Memorize if sufficient term is the same but it is (2 some relationships) or a (Most and a some relationship) there is no necessary intersection.
Don't forget about contrapositives ! If you have 2 conditional relationships and the necessary terms are the same you can form contrapositives to get a some relationship between the contraposed necessary terms. I call this number ten on my list of valid arguments
A>/B
C>/B
B>/A
B>/C
/Asome/C
Make some flash cards
@dfletch5 What in particular about them are you struggling with? Most Sagers would agree, it is more than just memorizing them, but understanding the relationship between the 2 items as well.

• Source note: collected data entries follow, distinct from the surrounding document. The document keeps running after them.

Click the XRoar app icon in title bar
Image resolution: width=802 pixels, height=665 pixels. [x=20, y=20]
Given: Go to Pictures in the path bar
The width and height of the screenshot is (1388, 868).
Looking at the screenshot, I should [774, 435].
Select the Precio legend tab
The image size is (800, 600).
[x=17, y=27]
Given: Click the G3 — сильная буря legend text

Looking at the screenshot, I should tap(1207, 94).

Flashcards do help. I'd just also write down hypothetical premises w/ conclusion examples to go along with each valid argument form. That gives you another application tool that will further enhance your understanding of each argument form.
Hope this helps.
This. "Memorizing" them by form isn't really the way to go... it's about understanding them. If you asked me to write out all the common valid and invalid argument forms in their ABC format I might draw a blank for a second, but I'd be able to identify if any of them were valid/invalid upon seeing them. That is the main goal of knowing them, because that is what you'll be doing when you write the LSAT.
I'd probably be able to write them all out without missing any if given the time, but this practice would just be counter-intuitive. E.g. you should focus more on knowing why affirming the sufficient and denying the necessary are valid and why affirming the necessary and denying the sufficient are not.

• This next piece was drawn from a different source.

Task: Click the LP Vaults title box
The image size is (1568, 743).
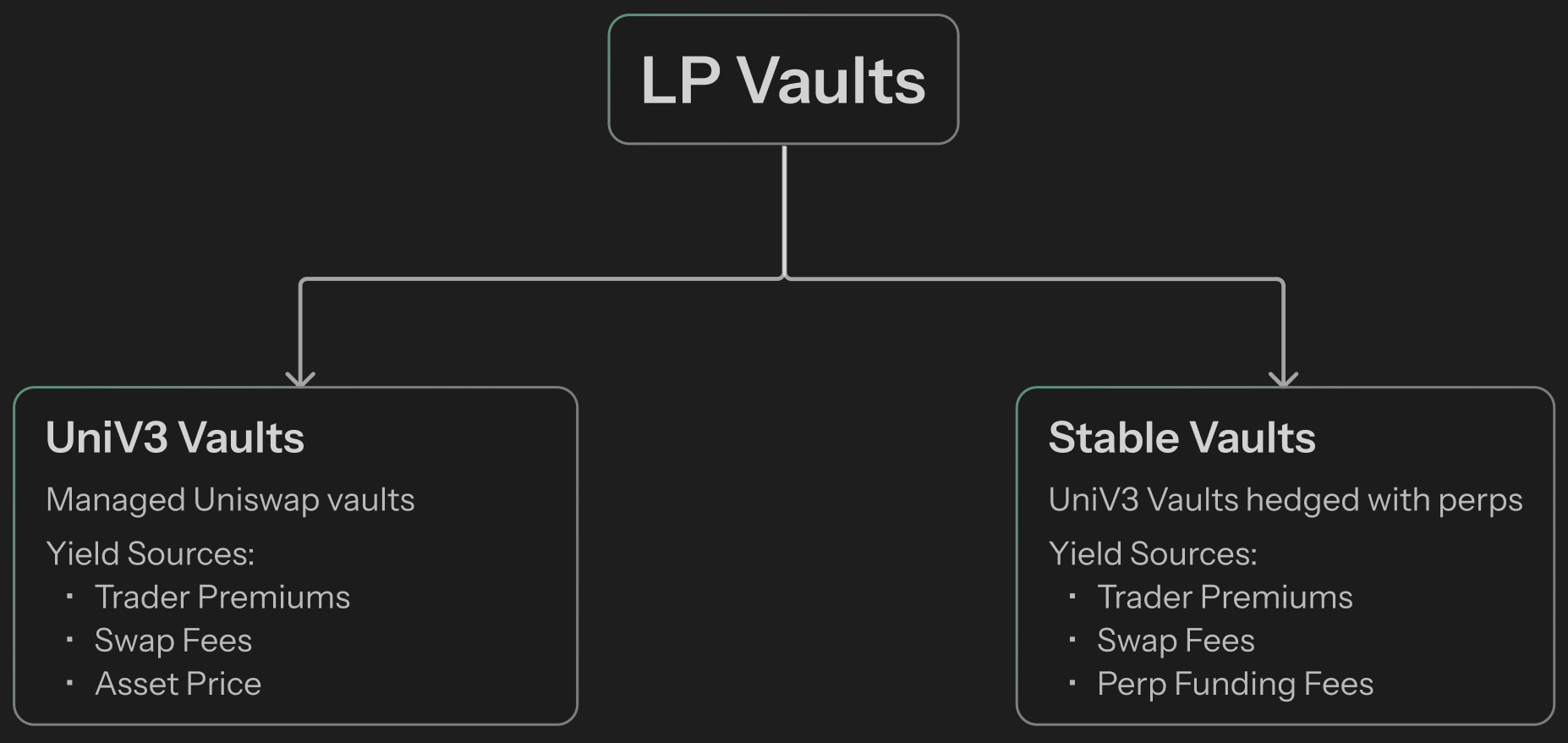Action: click(x=783, y=80)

I don't know specifically what #7-9 were, but I vaguely remember that these deal with the "some" relationship between two variables (i.e. B and C) that are connected to a binding variable (i.e. A). A simple rule of thumb to remember these forms, if it doesn't come intuitively, is that all those with at least one conditional arrow connecting A to either B or C are valid. Otherwise, they are not valid (with the exception of two "most" arrows, which show that at least one of B and C will be part of a "some" relationship).
Thanks to Matt Shinners (who scored a 180) from Manhattan Prep, I learned the following nifty strategy:
After doing 1-3 above, you simply have to remember that:
ALL + MOST = SOME, and it's valid.
MOST + MOST = SOME, and it's valid.
MOST + SOME or SOME + SOME is always invalid.
No sufficient side linkage = no valid deductions to be made
In fact, "some" will usually be the valid deduction, if there is one (NB: the one exception is "most A are B" and "all B are C", ergo "most A are C"). Therefore, when hunting for the correct answer on questions with quantifiers like this, check to see if the "some" answer choices are valid first, rather than simply going top-to-bottom.
That's it! To summarize: list out the premises, try to link up the "strong" elements (all/most) on the SUFFICIENT side, and if you can, there is surely a "some" relationship to follow (with one exception, as stated above).
When Matt told me this, it was amazing. It's soooooo much easier than trying to memorize all of the specific valid/invalid types. For me, the elegant simplicity of this method makes it more effective, especially when I'm in a time crunch and diagramming a tricky MBT, SA, or Principle question.